Broadly speaking, lighting techniques can be divided by various parameters, for example, there is per-pixel and vertex lighting and static and dynamic lighting. However, the per-vertex one is out of fashion now, as it requires high-tessellated models and gives accent to edges between faces. So, we will focus on differences and usefulness of static and dynamic lighting.
Precomputed and Dynamic Lighting
Though games are gradually progressing towards implementing fully dynamic lighting, developers mostly use combined approaches to lighting. Each of the technologies has its own advantages and disadvantages, stemming from processor and graphics performance limitations.
Precomputed lighting methods introduce an efficient and utile solution for lighting of relatively static scenes.
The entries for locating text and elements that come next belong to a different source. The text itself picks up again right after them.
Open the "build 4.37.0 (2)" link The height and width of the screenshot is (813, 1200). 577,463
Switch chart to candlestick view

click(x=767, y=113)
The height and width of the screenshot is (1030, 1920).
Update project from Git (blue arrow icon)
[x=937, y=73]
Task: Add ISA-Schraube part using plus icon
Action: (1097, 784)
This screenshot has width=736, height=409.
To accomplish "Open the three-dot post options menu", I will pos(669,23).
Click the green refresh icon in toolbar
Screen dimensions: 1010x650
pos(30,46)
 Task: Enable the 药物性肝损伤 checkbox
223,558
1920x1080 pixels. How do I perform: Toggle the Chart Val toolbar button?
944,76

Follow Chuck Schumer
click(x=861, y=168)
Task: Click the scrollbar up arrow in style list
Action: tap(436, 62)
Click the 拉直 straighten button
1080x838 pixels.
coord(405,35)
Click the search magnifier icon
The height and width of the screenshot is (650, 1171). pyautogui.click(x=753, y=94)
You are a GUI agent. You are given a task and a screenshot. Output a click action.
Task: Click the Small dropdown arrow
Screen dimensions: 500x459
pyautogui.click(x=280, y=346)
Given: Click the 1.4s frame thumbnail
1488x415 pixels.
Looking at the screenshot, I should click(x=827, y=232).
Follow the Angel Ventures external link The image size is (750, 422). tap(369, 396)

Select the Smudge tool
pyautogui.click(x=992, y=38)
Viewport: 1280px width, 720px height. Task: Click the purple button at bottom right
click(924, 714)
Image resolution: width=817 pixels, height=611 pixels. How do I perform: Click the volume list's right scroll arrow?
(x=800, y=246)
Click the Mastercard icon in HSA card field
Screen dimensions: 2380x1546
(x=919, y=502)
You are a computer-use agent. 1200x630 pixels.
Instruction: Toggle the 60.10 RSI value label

They allow to offload most of lighting computations to a precomputation step, leaving only simple texture lookups to be performed at the rendering time. But these methods still only roughly simulate the lighting for the moving objects entering the scene and sometimes lack physical accuracy registered by the eye. But it could be compensated by the number of light sources, for example, thus allowing to obtain the necessary balance in the project.
In its turn, dynamic lighting provides real-time lighting calculation. This advanced solution looks very realistic, as it can illuminate dynamic objects, light sources can be themselves moving and changing (for example, turned on and off), and there can be several of them. Here is a short list of features provided by this type of lighting:
- Changing of light source properties: moving, turning on and off, changing colors, and so on.
- Accounts for real-time variations, such as change in virtual environment state, character position and camera movement.
- Quicker level creation: the designer needs only to find the right places for light sources, and there is no need to wait for hours to see final results.
- Advanced shading can be used to the full extent.
However, dynamic lighting also has some constraints:
- Rendering lighting in run time is a very expensive operation in terms of performance.
- Each light source is usually rendered in a separate pass, so not too many light sources can be used in one scene, as it will substantially slow down the rendering process (say, using three lights means almost poly count * 3). Hence, the level designer has to use some tricks like approximating several fake light sources with one real.
There are some optimization methods, which reduce rendered poly count per light pass, for example, unlit objects are skipped. Also, scissoring and clip planes are used to speed up rendering process.
- There is only a limited set of light source types.